▶ **Instruction**
Select every line of the items that contains the string "Task", with case counting.

▶ **Information supplied**
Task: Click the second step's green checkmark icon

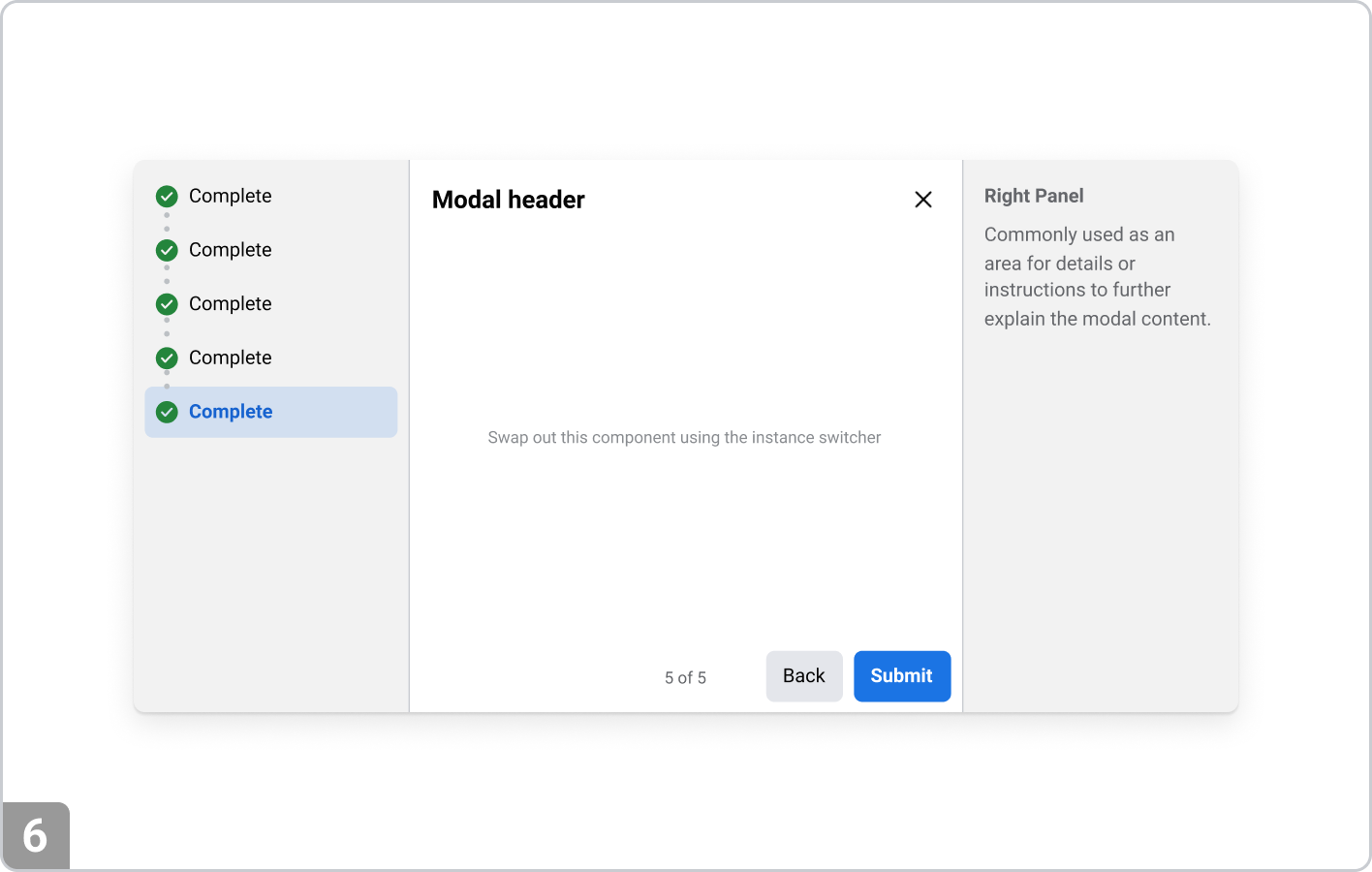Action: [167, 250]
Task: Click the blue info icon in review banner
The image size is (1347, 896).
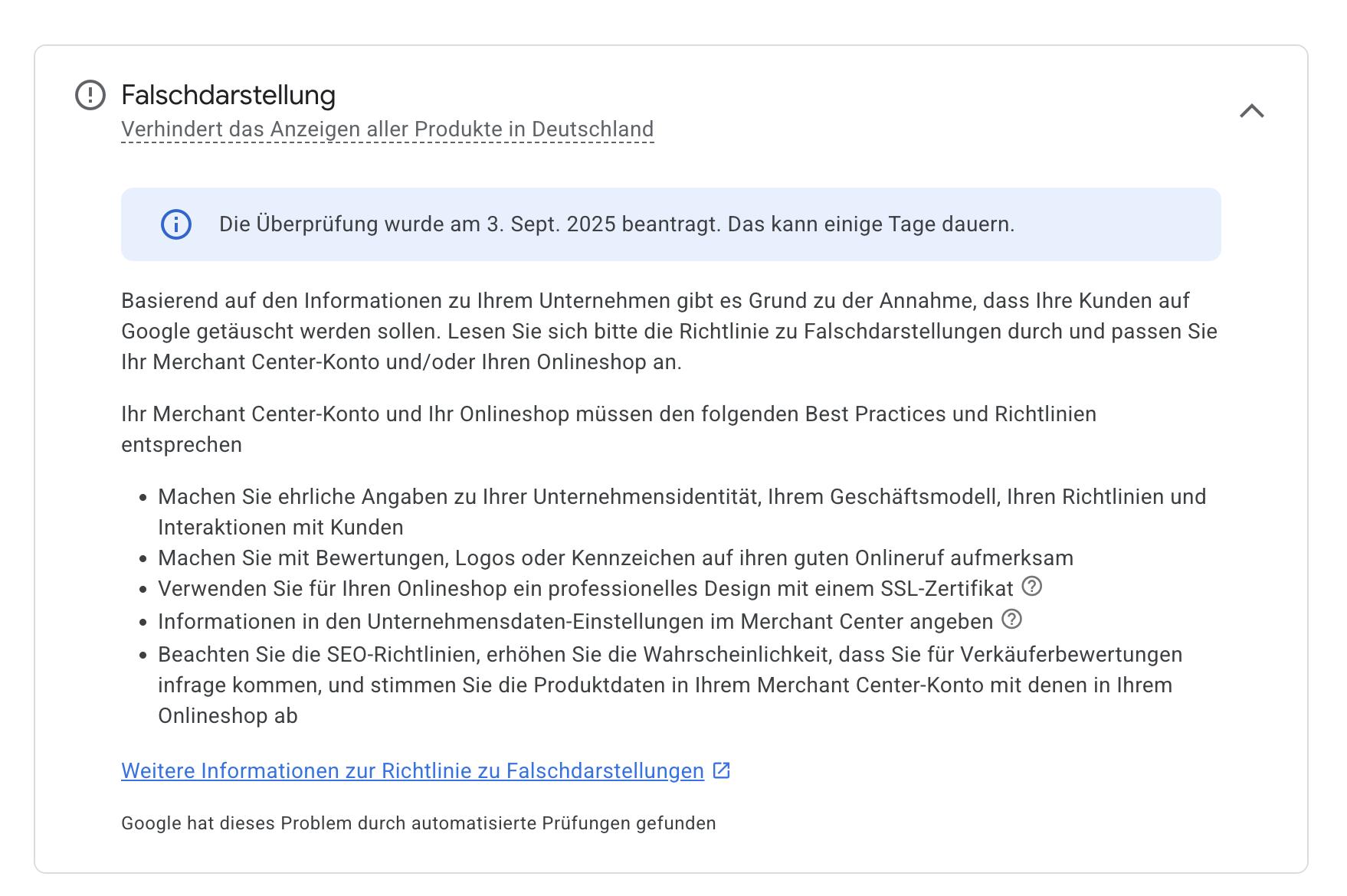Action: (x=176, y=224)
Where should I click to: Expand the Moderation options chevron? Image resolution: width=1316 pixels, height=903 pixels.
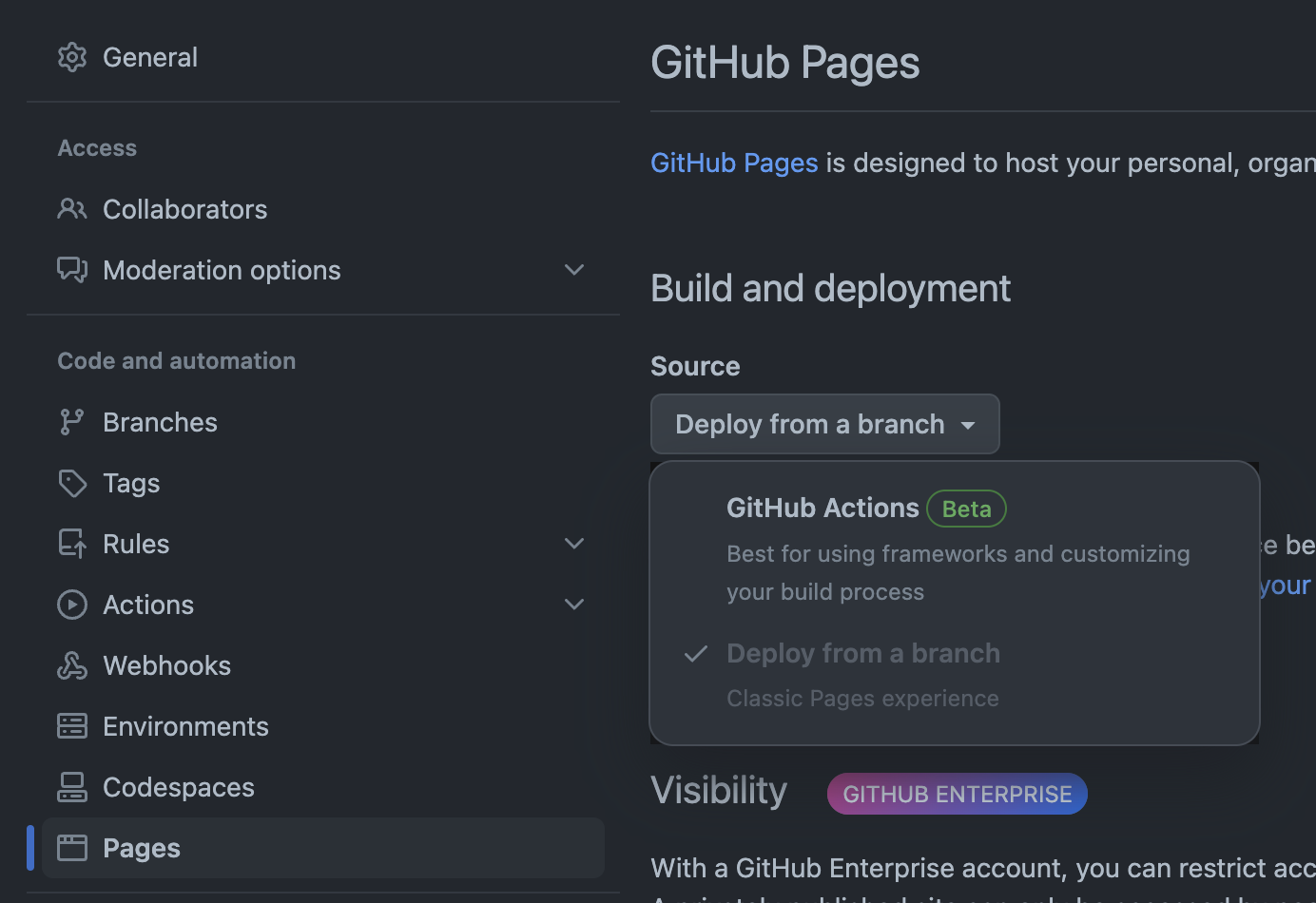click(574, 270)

▶ **Output for this exercise**
Task: Click the second step's green checkmark icon
Task: Click the blue info icon in review banner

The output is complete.